When do the withdrawal symptoms end...

Alice0820

Member
Today is day 30 of my porn and masturbation withdrawal. I was hoping my withdrawal symptoms would be over by now but they seem to still be hanging around. The last 3 or so days I've been depressed and anxious and I'm having trouble concentrating. I woke up today and my whole body felt like I was beaten up. I"m not sure if that's a withdrawal symptom, but I haven't been exercising lately so I figure it can't be from anything else. I love to read self help books but I can't even bring myself to read one more less the 3 or 4 chapters I usually read each day. In fact, I barely even have the motivation to read my fiction books.  I'm unemployed right now and need to find a job but I can't find any motivation to do so. The worst part is because of depression (and maybe lack of motivation from porn use) I never really learned what I wanted to do career wise and just jumped around from job to job doing whatever sounded good at the moment, but with no real goal. It's time for me to figure out what my passions are but I can't even think of any. I'm hoping the symptoms don't last too long and that things get better soon. I can't even have sex until I find someone to date, and I no one wants to date someone my age who lives with her parents and doesn't have a career yet. It's a tough situation.
 

offaxis

Active Member
It's hard and painful.

I think how long withdrawal goes on for depends on how long and to what extent you used. Stick with it though, your brain will try all sorts of tricks to get its dopamine hit again.

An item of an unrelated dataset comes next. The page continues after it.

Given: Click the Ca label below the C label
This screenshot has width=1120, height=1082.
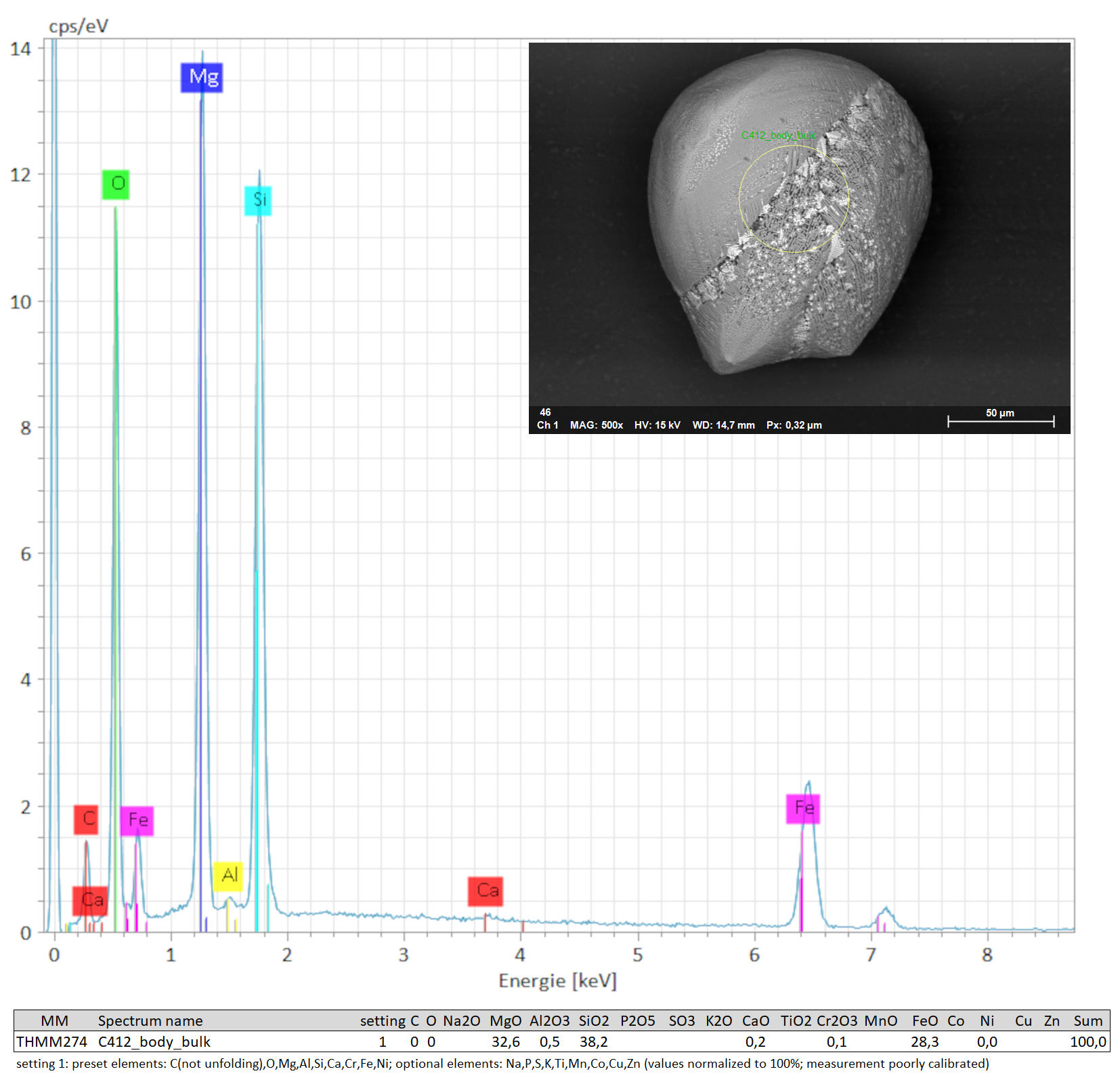Looking at the screenshot, I should click(x=91, y=901).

For me, personally the worst withdrawal was around 3-5 months and after ending hard mode reboot. I felt very depressed, had difficulty getting out of bed, going to work or functioning really. Even now I have days which are not great. Difficulty sleeping too and physical pain. At points I felt suicidal quite strongly.

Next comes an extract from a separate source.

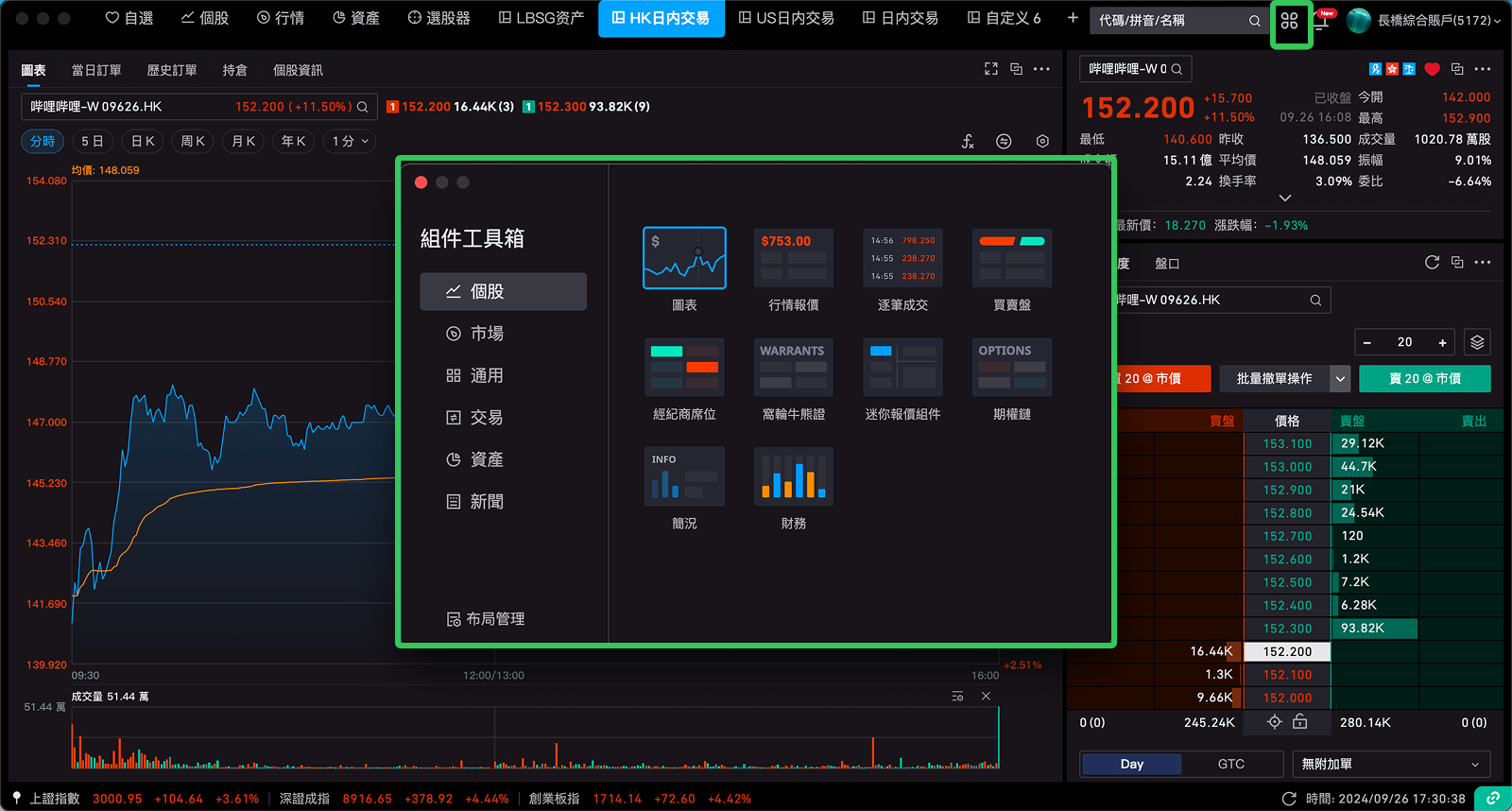Toggle the red heart favorite icon
The width and height of the screenshot is (1512, 811).
pos(1432,69)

It doesn't last forever but that doesn't make it easier. I felt the intensity is going down a lot with time.

I kept trying to do small things every day. A bit of meditation, journal, exercise, reading - whatever. Those little things are actually big victories when you're feeling and craving porn. Distraction and getting out socially to see friends, go for a drive, nature etc. Anything you can to get out of a normal routine. Some days you will achieve very little but other days more. Above all be kind to yourself and love yourself. It is a really tough and rough time you are putting yourself through but a better place is at the end.

Peace.
 
Hey keep your head up Alice, you sound just like me a few months back. In fact if you check out some of my earlier journals you'll find that I struggled with severe low energy and motivation for a couple weeks at one point; got so bad I even wasted money going to ER and they said I seem perfectly fine, but it was really because I was getting no sleep for about 2 weeks straight. Now obviously I'm a guy so I don't know exactly all of the physical pain of reboot but I understand we deal with the same withdrawal symptoms and that's all your dealing with here. Hell in at month 11 and still dealing with em, but they get easier to manage and come and go in severity.

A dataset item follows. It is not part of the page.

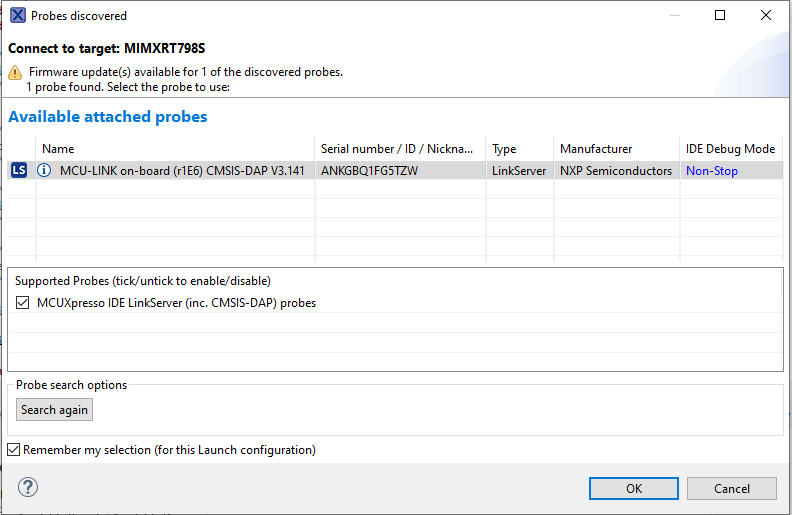
Task: Minimize the Probes discovered dialog
Action: [x=674, y=16]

Me personally I've had tension headaches and cluster headaches that happen all day almost EVERY DAY since April, just had to deal with it. Hopefully your not going through this alone though, I eventually told my immediate family and that makes it so much better having someone to help you when withdrawals seem unbearable.

And don't worry about dating too much right now, and forget that nonsense about living with your parents! I'm almost 30 and so do I but its not a big deal. Society wants people to feel bad for things like that but it's not even serious. Sometimes I look at peers on FB and I feel life is passing me by or I screwed up because I'm broke and struggling with my life but later I realized that nobody is perfect and everyone has battle they fight even if you don't see them.

So please cheer up, your going to get thru this; Reboot Nation is here for you!

Ps: maybe you can find a reliability partner here if you haven't already. It does help to share with a buddy. Me and mine we even talk over the phone and text when we need to.